> [Consegna]
Continua il testo sul dibattito pubblico riportato più sotto, riprendendo subito dopo la sua ultima frase.

___ Testo riportato ___

Il dibattito pubblico: disciplina normativa e aspetti problematici

Studio Cuocolo per Assagenti – dalla newsletter di gennaio 2021

 

 

L’8 gennaio ha preso il via il dibattito pubblico relativo al progetto della nuova diga foranea di Genova.
Si tratta della prima volta in cui l’istituto del dibattito pubblico viene applicato in Italia, a seguito della sua introduzione ad opera dell’art. 22 del Codice dei contratti pubblici (d.lgs. 50/2016) per le grandi opere infrastrutturali e di architettura di rilevanza sociale. In passato, infatti, procedimenti simili, ispirati all’esperienza del débat public francese, erano stati avviati dalle amministrazioni locali su base volontaria, senza che ci fosse un obbligo normativo in tal senso (si pensi al dibattito pubblico sulla Gronda di Genova).
Data l’assoluta novità dell’istituto, è importante esaminare la relativa disciplina normativa, al fine di evidenziarne gli aspetti più rilevanti.
Innanzitutto, va detto che lo svolgimento del dibattito pubblico è disciplinato dal D.P.C.M. 10 maggio 2018, n. 76, c.d. “Regolamento recante modalità di svolgimento, tipologie e soglie dimensionali delle opere sottoposte a dibattito pubblico”, approvato sulla base dell’art. 22, comma 2 del d.lgs. 50/2016 e in vigore dal 24 agosto 2018.
Una prima questione che il Regolamento affronta riguarda l’individuazione delle “grandi” opere infrastrutturali e di architettura da sottoporre a dibattito pubblico. A questo proposito, il Regolamento individua alcune tipologie di opere che, al raggiungimento di determinate soglie dimensionali, richiedono lo svolgimento del dibattito. In particolare, per quanto riguarda le opere portuali, sono assoggettate a dibattito pubblico “obbligatorio” le opere che comportano una superficie interessata dall’intervento superiore a 150 ha e comunque con un valore di investimento complessivo superiore a 200 milioni di euro al netto di IVA del complesso dei contratti previsti.

___ Estratto dati ___

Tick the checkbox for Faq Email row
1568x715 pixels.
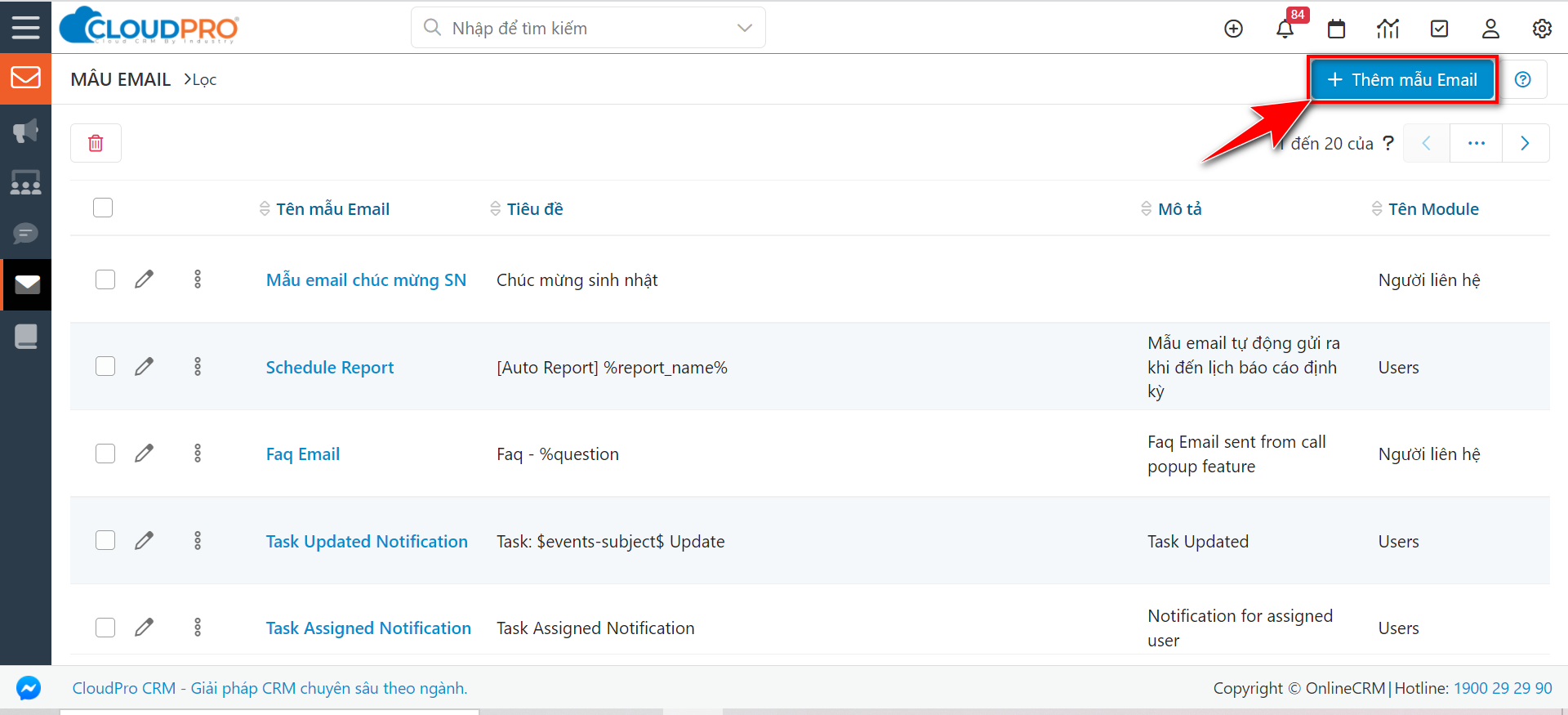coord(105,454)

___

> [Risposta]
Il dibattito pubblico è invece “eventuale”, quando riguardi interventi di importo compreso tra la soglia sopra indicata e due terzi della medesima: nel caso delle opere portuali, quindi, quando l’intervento superi la soglia dei 133 milioni di euro. In questi casi, il dibattito pubblico viene svolto se ne fanno richiesta alcuni soggetti qualificati, come il Governo, il Consiglio regionale uno o più consigli comunali complessivamente rappresentativi di almeno 100.000 abitanti, o almeno 50.000 cittadini elettori nei territori in cui è previsto l’intervento.
Infine, il decreto prevede che il dibattito pubblico possa svolgersi anche in via “facoltativa”, ogniqualvolta l’amministrazione competente ne ravvisi l’opportunità.
Per quanto riguarda invece le modalità di svolgimento del dibattito pubblico, questo consiste in una serie di incontri di informazione, approfondimento, discussione e gestione dei conflitti, da svolgersi nei territori direttamente interessati, e nella raccolta di proposte e posizioni da parte di cittadini, associazioni e istituzioni.
In particolare, ai sensi dell’art. 5 del decreto, il dibattito pubblico si deve svolgere nella fase iniziale di elaborazione di un progetto di un’opera o di un intervento, in relazione ai contenuti del progetto di fattibilità o del documento di fattibilità delle alternative progettuali, ossia quando l’amministrazione è ancora nelle condizioni di poter scegliere se realizzare l’opera e, in caso affermativo, di apportare modifiche anche sostanziali al progetto originale.
Il dibattito pubblico ha avvio con la pubblicazione, da parte dell’amministrazione competente, di un dossier di progetto dell’opera, in cui è motivata l’opportunità dell’intervento e sono descritte le soluzioni progettuali proposte, comprensive delle valutazioni degli impatti sociali, ambientali ed economici.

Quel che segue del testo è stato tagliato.